Click here for details on local actions around the state.
STATEWIDE DAY OF ACTION: END THE OCCUPATION OF HARNEY COUNTY
Contacts:
Jessica Campbell, Organizing Director, Rural Organizing Project: 541-999-8144
Cara Shufelt, Director, Rural Organizing Project: 503-349-3918
January 29th, 2016
The Rural Organizing Project is coordinating a statewide Day of Action in Solidarity with the people of Harney County and the Burns Paiute Tribe on January 30th. People and groups from across the state will participate in actions in their home communities to send the message that militias, paramilitaries and their tactics of threats and intimidation are not welcome in any of our towns or in rural Oregon.
Earlier this week, multiple leaders of the armed takeover at Malheur National Wildlife Refuge were arrested. One of the armed occupiers was killed during a confrontation with police. The Rural Organizing Project mourns this loss of life, and hopes for a quick and peaceful resolution to the ongoing standoff without further bloodshed.
Several militia and paramilitary groups issued a call for their supporters to come to Burns immediately for an “operation” on Saturday. The Rural Organizing Project calls on all militias and armed occupiers to leave Harney County now before there is any other loss of life in accordance with the wishes of the local community and the Burns Paiute Tribe. Actions will be taking place in Portland, Scappoose, La Grande, Prineville, Albany, Eugene and Cottage Grove, among other small towns across Oregon.
“We do not accept that our political differences should be settled by armed groups through tactics of fear and intimidation,” says Joe Lewis, Board member of the Rural Organizing Project and an organizer of the action in Scappoose. “Our communities have a rural tradition of collaboration, conversation and resolving disputes without resorting to threats or violence.”
The occupation in Harney County is not an isolated event; over the last several years there has been a growth of militia and so-called patriot groups in rural communities in Oregon.

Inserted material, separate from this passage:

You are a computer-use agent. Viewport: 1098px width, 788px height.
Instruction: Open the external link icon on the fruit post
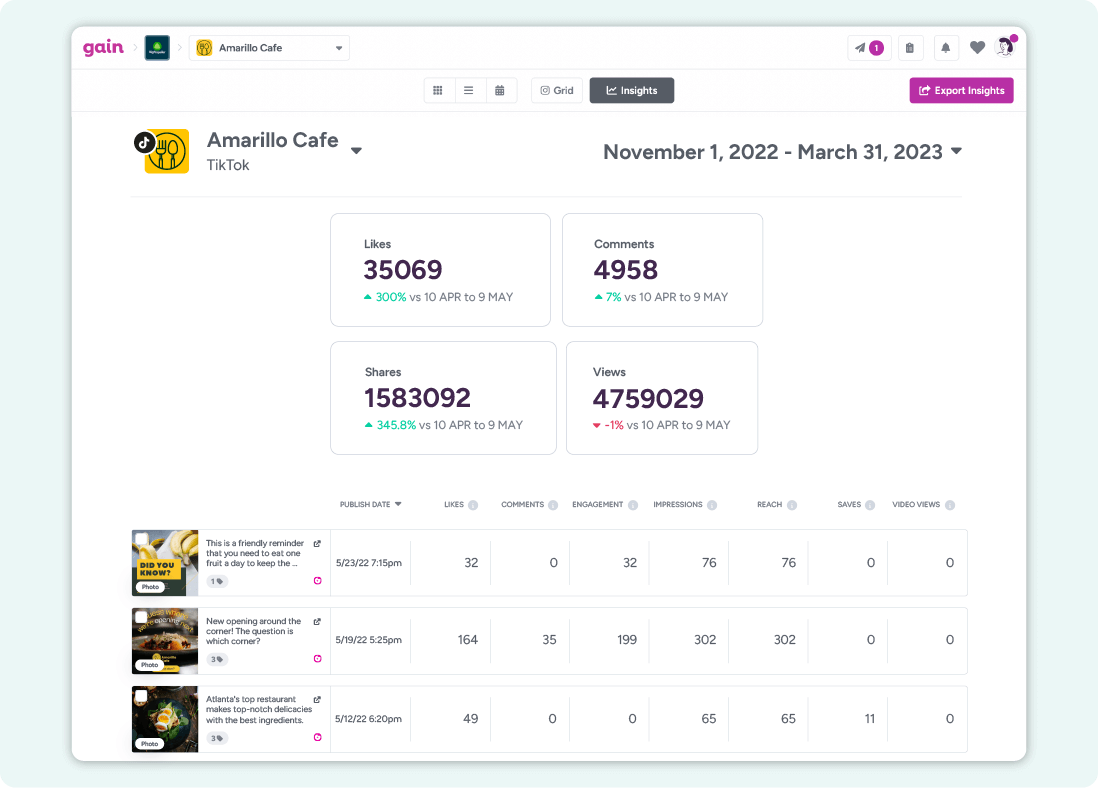coord(318,543)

Communities across Oregon who have already been suffering from an ongoing economic crisis are now being subjected to an increasing atmosphere of tension and potential violence. Militias and paramilitaries continue to exploit the insecurity rural Oregonians feel as the result of underfunded public services in order to advance their own agenda, offering only more divisions.
“Our rural communities across the state are struggling to stay connected, and these armed groups offer only more divisions,” says Joe Lewis. “It’s time to talk about real solutions for the issues facing hard-hit small towns.”
We are rallying across Oregon on Saturday because we know that rural Oregon needs a new economy. We need basic services such as 24-hour 911, adequate public safety for unserved areas, emergency services, fully funded fire districts. We need public investment to create jobs where the private sector falls short, investments in education, sustainable energy projects, and the re-building of our physical infrastructure. We need debt relief, tax reform that makes the 1% pay their fair share, a livable minimum wage, and help for producers dealing with a commodity system dominated by a few giant corporations. The only way these necessary reforms can happen is when the grassroots people unite. United we stand, divided we fall.
Communities participating in the Day of Action are also supporting the people of Harney County and the Burns Paiute Tribe by fundraising for the Harney District Hospital’s a Sip for the Cure Masquerade Tea Party and The Burns Paiute Tribe’s Tu-Wa-Kii-Nobi “Kid’s House” after school program.